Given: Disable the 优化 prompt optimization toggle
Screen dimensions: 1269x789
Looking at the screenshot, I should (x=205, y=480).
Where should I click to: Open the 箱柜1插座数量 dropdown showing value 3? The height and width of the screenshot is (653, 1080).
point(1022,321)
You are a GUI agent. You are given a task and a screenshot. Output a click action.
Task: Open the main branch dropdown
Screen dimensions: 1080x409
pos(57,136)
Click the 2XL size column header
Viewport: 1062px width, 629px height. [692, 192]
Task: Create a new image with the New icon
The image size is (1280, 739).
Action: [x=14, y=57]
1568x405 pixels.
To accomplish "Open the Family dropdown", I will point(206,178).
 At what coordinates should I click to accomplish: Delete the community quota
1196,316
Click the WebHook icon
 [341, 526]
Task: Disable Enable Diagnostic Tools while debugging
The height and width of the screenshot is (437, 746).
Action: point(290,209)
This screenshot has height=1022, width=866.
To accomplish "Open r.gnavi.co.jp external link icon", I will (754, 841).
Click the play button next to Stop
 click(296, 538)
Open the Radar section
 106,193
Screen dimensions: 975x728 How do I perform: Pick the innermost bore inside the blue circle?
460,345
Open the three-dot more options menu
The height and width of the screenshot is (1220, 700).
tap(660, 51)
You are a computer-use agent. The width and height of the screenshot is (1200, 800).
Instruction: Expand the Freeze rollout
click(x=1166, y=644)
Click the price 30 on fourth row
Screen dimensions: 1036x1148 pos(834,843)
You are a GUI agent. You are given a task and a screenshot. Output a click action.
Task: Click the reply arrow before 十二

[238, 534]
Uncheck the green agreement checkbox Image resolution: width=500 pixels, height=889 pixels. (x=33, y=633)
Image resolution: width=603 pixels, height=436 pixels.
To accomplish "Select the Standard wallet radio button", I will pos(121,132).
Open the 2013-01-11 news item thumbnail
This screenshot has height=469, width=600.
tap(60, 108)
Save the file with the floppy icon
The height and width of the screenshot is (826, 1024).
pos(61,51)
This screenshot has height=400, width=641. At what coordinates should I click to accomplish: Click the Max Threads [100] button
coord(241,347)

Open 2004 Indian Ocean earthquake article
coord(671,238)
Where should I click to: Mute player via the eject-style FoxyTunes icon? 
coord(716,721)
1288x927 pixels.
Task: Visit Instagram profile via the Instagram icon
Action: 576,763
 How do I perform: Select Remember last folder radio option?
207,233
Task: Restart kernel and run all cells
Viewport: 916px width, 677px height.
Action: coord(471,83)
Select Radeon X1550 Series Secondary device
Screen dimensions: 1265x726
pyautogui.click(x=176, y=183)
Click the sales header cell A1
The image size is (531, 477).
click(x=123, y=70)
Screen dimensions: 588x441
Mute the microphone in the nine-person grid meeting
•••••
Write the whole listing out again exactly.

- [Answer section]
Given: Disable the 优化 prompt optimization toggle
Screen dimensions: 1269x789
Looking at the screenshot, I should (x=205, y=480).
Where should I click to: Open the 箱柜1插座数量 dropdown showing value 3? The height and width of the screenshot is (653, 1080).
point(1022,321)
You are a GUI agent. You are given a task and a screenshot. Output a click action.
Task: Open the main branch dropdown
Screen dimensions: 1080x409
pos(57,136)
Click the 2XL size column header
Viewport: 1062px width, 629px height. [692, 192]
Task: Create a new image with the New icon
The image size is (1280, 739).
Action: [x=14, y=57]
1568x405 pixels.
To accomplish "Open the Family dropdown", I will point(206,178).
 At what coordinates should I click to accomplish: Delete the community quota
1196,316
Click the WebHook icon
 [341, 526]
Task: Disable Enable Diagnostic Tools while debugging
The height and width of the screenshot is (437, 746).
Action: point(290,209)
This screenshot has height=1022, width=866.
To accomplish "Open r.gnavi.co.jp external link icon", I will (754, 841).
Click the play button next to Stop
 click(296, 538)
Open the Radar section
 106,193
Screen dimensions: 975x728 How do I perform: Pick the innermost bore inside the blue circle?
460,345
Open the three-dot more options menu
The height and width of the screenshot is (1220, 700).
tap(660, 51)
You are a computer-use agent. The width and height of the screenshot is (1200, 800).
Instruction: Expand the Freeze rollout
click(x=1166, y=644)
Click the price 30 on fourth row
Screen dimensions: 1036x1148 pos(834,843)
You are a GUI agent. You are given a task and a screenshot. Output a click action.
Task: Click the reply arrow before 十二

[238, 534]
Uncheck the green agreement checkbox Image resolution: width=500 pixels, height=889 pixels. (x=33, y=633)
Image resolution: width=603 pixels, height=436 pixels.
To accomplish "Select the Standard wallet radio button", I will pos(121,132).
Open the 2013-01-11 news item thumbnail
This screenshot has height=469, width=600.
tap(60, 108)
Save the file with the floppy icon
The height and width of the screenshot is (826, 1024).
pos(61,51)
This screenshot has height=400, width=641. At what coordinates should I click to accomplish: Click the Max Threads [100] button
coord(241,347)

Open 2004 Indian Ocean earthquake article
coord(671,238)
Where should I click to: Mute player via the eject-style FoxyTunes icon? 
coord(716,721)
1288x927 pixels.
Task: Visit Instagram profile via the Instagram icon
Action: 576,763
 How do I perform: Select Remember last folder radio option?
207,233
Task: Restart kernel and run all cells
Viewport: 916px width, 677px height.
Action: coord(471,83)
Select Radeon X1550 Series Secondary device
Screen dimensions: 1265x726
pyautogui.click(x=176, y=183)
Click the sales header cell A1
The image size is (531, 477).
click(x=123, y=70)
Screen dimensions: 588x441
Mute the microphone in the nine-person grid meeting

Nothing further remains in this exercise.